NetZero Won't Be Going Anywhere Soon By S.P. Brown

It's all in the timing. Last fall, NetZero (NZRO) was fortunate enough to go public during the apex of IPO mania. The free Internet service provider hit the market in late September at $16 per share. However, once trading actually began, its shares nearly doubled to $27.75.

This investor love affair with all things new raged through February, during which time NetZero saw its shares rise to $40. Soon after, though, the bloom wilted and many of last year's hot IPOs found themselves as popular as David Duke at a B'nai B'rith gathering.

From $40 per share, the company's stock tumbled to a low of $5 as recently as April 17. Since then, its mildly recovered to around $9 per share.

The recovery was spurred by better-than-expected quarterly earnings. NetZero posted a third-quarter loss of $24.9 million, or $0.27 per share. A First Call survey predicted a lose of $0.30 per share.

Revenues during the quarter totaled $16.9 million, soaring 2,059 percent from $781,000 in the same year-ago period. Moreover, the company said it added more than 1 million registered users, bringing its total registered-user base to more than 4 million.
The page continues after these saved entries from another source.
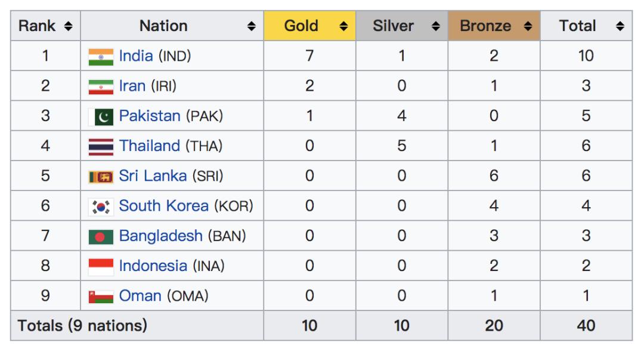
Task: Sort by Silver medal count arrows
Action: (436, 26)
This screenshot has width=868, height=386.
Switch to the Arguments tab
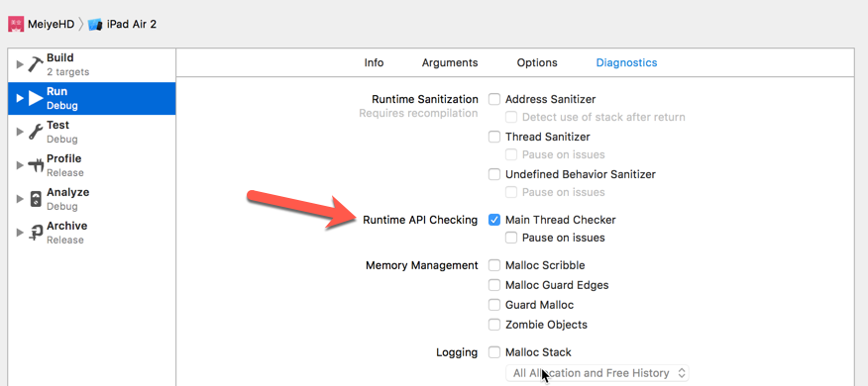[450, 62]
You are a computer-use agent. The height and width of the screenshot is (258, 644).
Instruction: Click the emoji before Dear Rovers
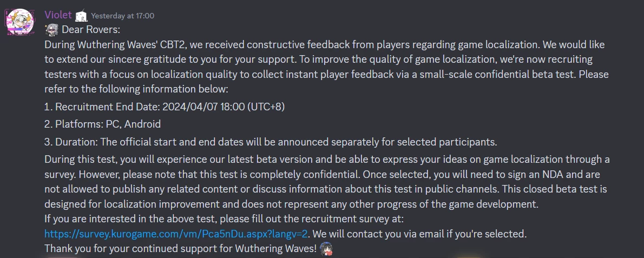pos(52,30)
Also contributing to the recovery was telecom equipment maker Qualcomm (QCOM), which recently purchased a 10 percent stake in NetZero for $144 million, elevating the company's cash horde to $280 million. According to NetZero chief executive Mark Goldston, the company's monthly cash burn rate averages $7.25 million. Needless to say, the Qualcomm investment has bought the ISP additional time, which is becoming a rare commodity.
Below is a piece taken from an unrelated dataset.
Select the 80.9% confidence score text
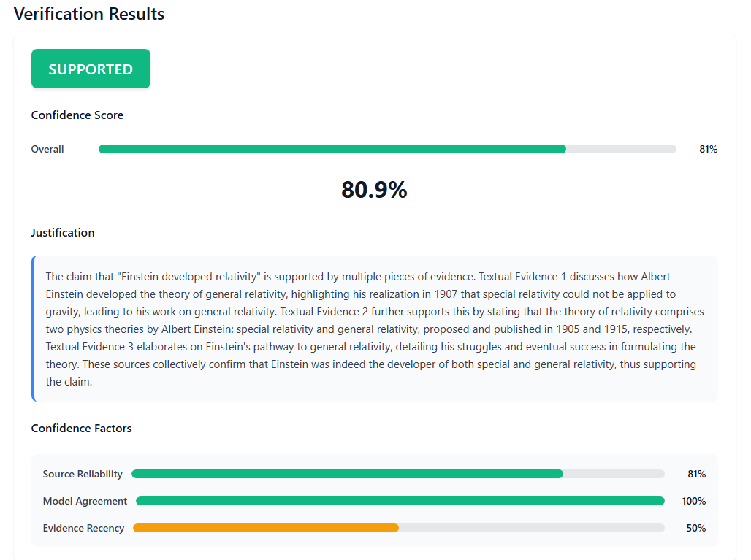The image size is (751, 560). click(x=373, y=190)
It's time NetZero will surely need. Since going public last year, free ISP competition has intensified dramatically. In fact, over the past six months every major Internet portal has entered the fray.

If that weren't discouraging enough, the guys who actually charge for the service haven't been hurt by the ISP freebies. In its most recent quarter, America Online (AOL) boosted its membership 36 percent over the same year-ago quarter. The ISP giant now sports a membership base well in excess of 20 million. On top of that, the company actually makes money.

However, thanks to Qualcomm, NetZero now has enough cash on hand to become profitable, according to CEO Goldston.

I'm not so sure. Free ISP service is becoming as readily available as free e-mail service, and the competition is likely to intensify as more brick-and-mortar companies take to the service as a marketing tool. Already, discount retailer Kmart (KM) has partnered with portal king Yahoo! (YHOO) to provide free ISP service, as has Ace Hardware with Iwon.com.

And get this, when surfing in Yahoo or Iwon, that annoying little banner ad disappears.

One final thought. A lot of Internet company executives are quick to boast about their cash hoards and burn rates, despite demonstrating little ability to replenish that cash. Incredibly, many investors will invest in what amounts to a wasting asset that isn't "wasting" by returning cash directly to investors, i.e. a royalty trust.

With that said, I'm "burning" through my cash balance at a much slower rate than NetZero and many of the other free ISPs. If anyone wishes to invest in my cash balance at a multiple I deem appropriate, I'd be more than willing to sell shares.